= Okuma Parçası =
“Biz seni ancak âlemlere rahmet olarak gönderdik.” (Enbiyâ, 107)
İnsanlığın
kurtuluşu için gönderilen son ve en büyük peygamber, bizim
Peygamberimiz Hz. Muhammed (s.a.s.) 571 yılında Kameri aylardan
Rebiü’l-evvel ayının 12.gecesi doğmuştur. Milâdî takvime göre ise bu,
571 yılı Nisan ayının yirmisine rastlamaktadır.
Bu mübarek geceye “Mevlid Kandili” denir.
O’nun
doğduğu çağda dünyanın her tarafında cehalet, zulüm ve ahlâksızlık
almış yürümüş, Allah inancı unutulmuş, insanlık korkunç ve karanlık bir
duruma düşmüş, dünya yaşanmaz hale gelmişti.
O’nun
doğduğu gece, insanlığın kurtuluşu için çok hayırlı ve mübarek bir
başlangıçtır.O gecenin sabahı gerçekten de feyizli bir sabahtı. İnsanlık
için yepyeni bir gün doğmuş, aydınlık bir devir açılmıştı. Bir fazilet
güneşi ve hidâyet meşalesi olan sevgili peygamberimizin gönderilişi,
Yüce Allahın bütün insanlara en büyük nimetlerinden birisidir. Bu
hususta Kur’an-ı Kerim’de şöyle buyurulmuştur:
“Andolsun
ki içlerinden, kendilerine Allah’ın âyetlerini okuyan, (kötülüklerden
ve inkârdan) kendilerini temizleyen, kendilerine Kitap ve hikmeti
öğreten bir Peygamber göndermekle Allah, müminlere büyük bir lütufta
bulunmuştur. Halbuki daha önce onlar apaçık bir sapıklık içinde
idiler. ” (Âl-i İmrân, 164)
Bu
gece, müslümanlar arasında yüzyılllardan beri büyük bir coşku ile
kutlanmakta, Sevgili Peygamberimiz derin bir saygı ile anılmaktadır.

(Çıkarılan kayıtlar)
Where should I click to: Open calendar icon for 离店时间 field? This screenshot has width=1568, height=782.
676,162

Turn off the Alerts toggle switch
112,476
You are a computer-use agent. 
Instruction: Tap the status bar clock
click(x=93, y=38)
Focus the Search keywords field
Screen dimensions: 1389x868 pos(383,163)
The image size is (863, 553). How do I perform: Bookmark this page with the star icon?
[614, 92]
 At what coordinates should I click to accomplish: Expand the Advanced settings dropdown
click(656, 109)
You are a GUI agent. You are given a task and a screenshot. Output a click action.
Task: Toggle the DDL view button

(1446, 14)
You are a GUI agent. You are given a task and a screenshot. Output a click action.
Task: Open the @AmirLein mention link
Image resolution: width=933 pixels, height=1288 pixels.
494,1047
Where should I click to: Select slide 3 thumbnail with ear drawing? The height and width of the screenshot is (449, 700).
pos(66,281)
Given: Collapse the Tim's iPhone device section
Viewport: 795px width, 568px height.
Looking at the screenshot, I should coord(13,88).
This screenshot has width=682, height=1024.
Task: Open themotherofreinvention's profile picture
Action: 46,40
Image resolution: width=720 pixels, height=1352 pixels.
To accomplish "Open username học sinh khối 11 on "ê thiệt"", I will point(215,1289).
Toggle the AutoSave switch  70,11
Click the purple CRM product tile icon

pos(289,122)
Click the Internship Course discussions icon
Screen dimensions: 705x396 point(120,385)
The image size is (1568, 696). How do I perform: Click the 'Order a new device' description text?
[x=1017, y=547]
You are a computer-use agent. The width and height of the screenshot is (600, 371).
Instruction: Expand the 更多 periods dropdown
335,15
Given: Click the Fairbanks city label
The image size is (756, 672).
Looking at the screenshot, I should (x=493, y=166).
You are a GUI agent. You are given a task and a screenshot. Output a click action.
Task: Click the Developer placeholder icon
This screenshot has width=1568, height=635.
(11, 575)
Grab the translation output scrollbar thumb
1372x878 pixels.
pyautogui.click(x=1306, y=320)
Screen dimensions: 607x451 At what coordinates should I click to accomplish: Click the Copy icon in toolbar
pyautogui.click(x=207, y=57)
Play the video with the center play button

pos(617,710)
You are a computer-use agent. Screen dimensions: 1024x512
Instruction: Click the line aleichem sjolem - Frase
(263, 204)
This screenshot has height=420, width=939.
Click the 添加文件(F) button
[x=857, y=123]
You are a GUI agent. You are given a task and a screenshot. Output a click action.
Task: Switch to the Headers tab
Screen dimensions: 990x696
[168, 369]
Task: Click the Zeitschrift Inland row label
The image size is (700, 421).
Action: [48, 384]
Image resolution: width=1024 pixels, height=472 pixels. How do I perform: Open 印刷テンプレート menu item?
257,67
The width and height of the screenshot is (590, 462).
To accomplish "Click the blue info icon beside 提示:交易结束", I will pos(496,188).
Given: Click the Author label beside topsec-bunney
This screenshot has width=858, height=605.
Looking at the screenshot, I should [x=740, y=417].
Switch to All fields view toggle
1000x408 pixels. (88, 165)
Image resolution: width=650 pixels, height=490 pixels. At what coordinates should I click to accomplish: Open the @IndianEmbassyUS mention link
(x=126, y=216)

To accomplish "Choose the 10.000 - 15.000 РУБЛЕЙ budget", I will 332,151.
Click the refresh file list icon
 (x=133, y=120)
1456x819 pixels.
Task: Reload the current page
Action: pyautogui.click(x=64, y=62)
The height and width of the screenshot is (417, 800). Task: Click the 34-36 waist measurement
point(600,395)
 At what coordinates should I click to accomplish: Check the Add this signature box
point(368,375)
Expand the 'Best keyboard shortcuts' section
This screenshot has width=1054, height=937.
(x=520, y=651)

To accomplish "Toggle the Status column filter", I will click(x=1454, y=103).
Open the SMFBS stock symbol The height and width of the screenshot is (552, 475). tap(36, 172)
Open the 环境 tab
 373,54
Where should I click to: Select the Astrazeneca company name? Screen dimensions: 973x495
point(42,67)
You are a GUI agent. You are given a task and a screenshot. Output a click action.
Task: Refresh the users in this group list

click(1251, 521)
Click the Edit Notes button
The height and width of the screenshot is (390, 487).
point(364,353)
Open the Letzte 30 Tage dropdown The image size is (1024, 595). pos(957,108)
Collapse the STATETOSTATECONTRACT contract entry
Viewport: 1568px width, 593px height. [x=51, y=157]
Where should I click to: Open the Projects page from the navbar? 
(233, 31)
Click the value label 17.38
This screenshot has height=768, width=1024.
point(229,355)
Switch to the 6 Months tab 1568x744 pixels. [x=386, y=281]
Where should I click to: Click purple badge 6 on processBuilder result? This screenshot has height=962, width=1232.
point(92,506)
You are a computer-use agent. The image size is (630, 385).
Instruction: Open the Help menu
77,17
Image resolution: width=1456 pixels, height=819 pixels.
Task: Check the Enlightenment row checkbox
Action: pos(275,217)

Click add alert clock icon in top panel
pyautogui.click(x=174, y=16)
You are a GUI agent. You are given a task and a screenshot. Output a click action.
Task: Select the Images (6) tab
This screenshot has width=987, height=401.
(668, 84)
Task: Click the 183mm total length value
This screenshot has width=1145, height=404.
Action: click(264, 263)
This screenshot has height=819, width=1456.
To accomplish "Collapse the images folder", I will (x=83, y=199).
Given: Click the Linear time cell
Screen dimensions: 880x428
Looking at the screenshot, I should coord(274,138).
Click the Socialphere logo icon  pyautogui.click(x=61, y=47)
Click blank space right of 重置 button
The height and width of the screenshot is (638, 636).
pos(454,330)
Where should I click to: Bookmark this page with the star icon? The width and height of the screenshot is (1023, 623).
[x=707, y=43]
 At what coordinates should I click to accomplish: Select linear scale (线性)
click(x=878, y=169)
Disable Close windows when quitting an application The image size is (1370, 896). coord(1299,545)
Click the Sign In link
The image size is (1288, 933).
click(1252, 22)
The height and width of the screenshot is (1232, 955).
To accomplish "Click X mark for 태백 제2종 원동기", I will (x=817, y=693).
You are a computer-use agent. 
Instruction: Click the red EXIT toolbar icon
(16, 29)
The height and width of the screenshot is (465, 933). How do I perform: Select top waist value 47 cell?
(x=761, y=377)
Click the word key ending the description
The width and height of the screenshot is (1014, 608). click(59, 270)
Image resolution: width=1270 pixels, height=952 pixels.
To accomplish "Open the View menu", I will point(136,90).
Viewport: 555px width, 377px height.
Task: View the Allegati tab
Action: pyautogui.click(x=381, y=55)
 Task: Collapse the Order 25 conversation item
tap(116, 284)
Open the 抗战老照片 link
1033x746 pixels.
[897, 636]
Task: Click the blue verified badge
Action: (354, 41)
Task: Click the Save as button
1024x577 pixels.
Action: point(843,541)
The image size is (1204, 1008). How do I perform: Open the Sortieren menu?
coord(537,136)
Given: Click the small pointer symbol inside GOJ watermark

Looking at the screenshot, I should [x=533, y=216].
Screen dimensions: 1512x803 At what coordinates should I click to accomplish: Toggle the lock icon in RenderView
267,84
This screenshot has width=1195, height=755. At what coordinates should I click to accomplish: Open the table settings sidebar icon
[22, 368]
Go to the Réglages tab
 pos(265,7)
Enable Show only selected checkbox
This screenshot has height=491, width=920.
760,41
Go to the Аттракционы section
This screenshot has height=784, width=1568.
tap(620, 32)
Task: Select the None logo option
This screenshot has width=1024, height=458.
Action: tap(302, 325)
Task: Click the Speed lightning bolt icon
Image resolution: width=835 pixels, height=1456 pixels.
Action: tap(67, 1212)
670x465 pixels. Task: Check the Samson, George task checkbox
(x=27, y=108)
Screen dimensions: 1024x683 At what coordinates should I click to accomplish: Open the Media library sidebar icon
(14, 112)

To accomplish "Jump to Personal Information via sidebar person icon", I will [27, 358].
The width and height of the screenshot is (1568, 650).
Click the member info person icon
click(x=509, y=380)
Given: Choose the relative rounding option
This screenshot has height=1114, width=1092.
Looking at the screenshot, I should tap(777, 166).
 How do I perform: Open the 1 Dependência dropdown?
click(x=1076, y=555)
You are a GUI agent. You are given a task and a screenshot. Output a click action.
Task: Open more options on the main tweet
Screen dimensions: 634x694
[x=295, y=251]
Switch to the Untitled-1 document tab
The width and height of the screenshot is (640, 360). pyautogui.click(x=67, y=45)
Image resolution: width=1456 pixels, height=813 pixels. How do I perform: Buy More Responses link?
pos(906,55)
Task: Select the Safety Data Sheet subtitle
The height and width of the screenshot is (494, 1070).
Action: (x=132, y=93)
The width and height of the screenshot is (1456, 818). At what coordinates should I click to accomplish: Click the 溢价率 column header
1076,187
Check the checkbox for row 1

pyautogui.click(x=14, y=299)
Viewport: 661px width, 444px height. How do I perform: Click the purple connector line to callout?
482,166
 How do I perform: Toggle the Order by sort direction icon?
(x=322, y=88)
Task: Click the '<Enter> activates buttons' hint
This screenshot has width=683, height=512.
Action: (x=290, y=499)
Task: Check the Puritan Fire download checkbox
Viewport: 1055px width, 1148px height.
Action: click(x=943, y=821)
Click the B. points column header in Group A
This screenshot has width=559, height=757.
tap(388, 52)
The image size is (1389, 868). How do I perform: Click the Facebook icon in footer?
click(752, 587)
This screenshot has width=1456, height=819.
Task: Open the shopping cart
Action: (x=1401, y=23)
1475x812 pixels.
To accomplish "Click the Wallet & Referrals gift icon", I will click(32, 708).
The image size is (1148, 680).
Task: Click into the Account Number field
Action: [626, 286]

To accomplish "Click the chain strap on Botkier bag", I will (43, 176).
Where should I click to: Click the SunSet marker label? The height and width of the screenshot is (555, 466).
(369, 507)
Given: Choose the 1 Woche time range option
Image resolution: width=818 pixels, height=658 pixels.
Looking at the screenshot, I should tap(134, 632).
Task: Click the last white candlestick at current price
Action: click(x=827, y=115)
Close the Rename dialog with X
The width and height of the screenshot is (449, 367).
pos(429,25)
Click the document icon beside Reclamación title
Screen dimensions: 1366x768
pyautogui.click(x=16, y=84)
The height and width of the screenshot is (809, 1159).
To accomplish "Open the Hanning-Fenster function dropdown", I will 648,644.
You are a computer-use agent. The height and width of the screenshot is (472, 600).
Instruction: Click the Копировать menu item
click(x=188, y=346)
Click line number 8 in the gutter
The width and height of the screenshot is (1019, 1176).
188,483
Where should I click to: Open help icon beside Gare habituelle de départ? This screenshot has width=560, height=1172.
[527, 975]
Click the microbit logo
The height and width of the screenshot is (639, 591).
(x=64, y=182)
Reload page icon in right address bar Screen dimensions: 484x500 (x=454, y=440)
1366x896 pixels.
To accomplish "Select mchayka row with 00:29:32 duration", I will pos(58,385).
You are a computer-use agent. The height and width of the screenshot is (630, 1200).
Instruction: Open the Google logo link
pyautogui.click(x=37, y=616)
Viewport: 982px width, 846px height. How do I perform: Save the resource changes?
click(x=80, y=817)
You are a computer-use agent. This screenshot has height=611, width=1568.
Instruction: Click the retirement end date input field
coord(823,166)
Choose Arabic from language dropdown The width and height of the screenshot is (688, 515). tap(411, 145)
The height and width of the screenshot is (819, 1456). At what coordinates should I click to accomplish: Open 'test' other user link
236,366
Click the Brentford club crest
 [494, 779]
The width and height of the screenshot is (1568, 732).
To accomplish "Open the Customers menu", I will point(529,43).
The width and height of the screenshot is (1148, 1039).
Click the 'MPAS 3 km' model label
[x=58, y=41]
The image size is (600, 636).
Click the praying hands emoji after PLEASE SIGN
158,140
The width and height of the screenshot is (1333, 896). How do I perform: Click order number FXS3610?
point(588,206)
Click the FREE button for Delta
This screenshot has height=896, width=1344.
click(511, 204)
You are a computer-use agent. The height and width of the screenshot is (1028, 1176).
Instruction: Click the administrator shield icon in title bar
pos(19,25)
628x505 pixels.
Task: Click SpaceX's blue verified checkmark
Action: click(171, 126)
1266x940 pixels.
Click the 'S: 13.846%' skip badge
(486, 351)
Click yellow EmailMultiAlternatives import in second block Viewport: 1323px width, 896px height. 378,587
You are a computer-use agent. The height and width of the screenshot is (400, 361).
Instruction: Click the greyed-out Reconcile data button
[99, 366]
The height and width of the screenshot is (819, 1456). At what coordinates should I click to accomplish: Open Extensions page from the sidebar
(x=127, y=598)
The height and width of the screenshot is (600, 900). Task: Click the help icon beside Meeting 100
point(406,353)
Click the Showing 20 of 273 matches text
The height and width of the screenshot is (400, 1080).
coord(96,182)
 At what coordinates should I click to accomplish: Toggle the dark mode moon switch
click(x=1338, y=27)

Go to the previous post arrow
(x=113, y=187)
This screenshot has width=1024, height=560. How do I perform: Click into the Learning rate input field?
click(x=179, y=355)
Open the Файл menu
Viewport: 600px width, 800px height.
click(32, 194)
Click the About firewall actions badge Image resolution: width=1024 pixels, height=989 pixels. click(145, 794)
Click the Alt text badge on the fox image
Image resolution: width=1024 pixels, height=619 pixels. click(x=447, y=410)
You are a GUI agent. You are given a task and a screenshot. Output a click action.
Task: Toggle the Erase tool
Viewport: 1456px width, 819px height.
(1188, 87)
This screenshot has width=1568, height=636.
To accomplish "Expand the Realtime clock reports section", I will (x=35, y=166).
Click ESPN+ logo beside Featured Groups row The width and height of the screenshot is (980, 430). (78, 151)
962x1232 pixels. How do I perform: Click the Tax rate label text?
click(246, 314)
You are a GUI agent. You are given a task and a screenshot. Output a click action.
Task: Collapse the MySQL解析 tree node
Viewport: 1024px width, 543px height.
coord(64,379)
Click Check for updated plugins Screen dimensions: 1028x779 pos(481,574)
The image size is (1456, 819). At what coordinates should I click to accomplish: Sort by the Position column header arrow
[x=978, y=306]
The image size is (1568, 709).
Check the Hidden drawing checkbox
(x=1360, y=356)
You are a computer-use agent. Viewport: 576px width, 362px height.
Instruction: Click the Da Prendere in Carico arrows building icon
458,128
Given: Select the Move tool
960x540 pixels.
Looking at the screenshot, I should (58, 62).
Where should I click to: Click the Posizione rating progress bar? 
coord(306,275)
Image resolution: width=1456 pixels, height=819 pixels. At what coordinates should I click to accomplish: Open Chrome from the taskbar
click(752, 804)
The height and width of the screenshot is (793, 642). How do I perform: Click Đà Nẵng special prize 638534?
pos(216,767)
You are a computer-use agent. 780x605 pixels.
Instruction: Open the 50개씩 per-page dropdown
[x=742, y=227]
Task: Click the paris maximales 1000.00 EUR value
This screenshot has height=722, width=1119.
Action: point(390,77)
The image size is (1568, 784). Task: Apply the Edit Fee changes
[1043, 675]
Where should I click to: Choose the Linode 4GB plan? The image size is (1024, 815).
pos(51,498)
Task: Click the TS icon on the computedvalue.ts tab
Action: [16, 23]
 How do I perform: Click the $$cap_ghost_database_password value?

= Yönerge 1 =
Okuma parçasına göre aşağıdaki soruları yanıtlayın.
(a) Peygamberimizin doğumu Milâdî takvime göre hangi tarihe rastlar?
(b) Bu mübarek geceye ne ad verilir?
(c) Müslümanlar bu geceyi yüzyıllardan beri nasıl kutlamaktadır?
= Yönerge 2 =
Okuma parçasının "Bu mübarek geceye" ifadesinden "yaşanmaz hale gelmişti." ifadesine kadar (bu ifade de dahil) olan kısmını yeniden yazın ve "cehalet" kelimesini "bilgisizlik" ile değiştirin.

= Alıştırma Çıktısı 1 =
(a) 571 yılı Nisan ayının yirmisine rastlar.
(b) Bu geceye “Mevlid Kandili” denir.
(c) Bu gece büyük bir coşku ile kutlanmakta, Sevgili Peygamberimiz derin bir saygı ile anılmaktadır.

= Alıştırma Çıktısı 2 =
Bu mübarek geceye “Mevlid Kandili” denir.
O’nun
doğduğu çağda dünyanın her tarafında bilgisizlik, zulüm ve ahlâksızlık
almış yürümüş, Allah inancı unutulmuş, insanlık korkunç ve karanlık bir
duruma düşmüş, dünya yaşanmaz hale gelmişti.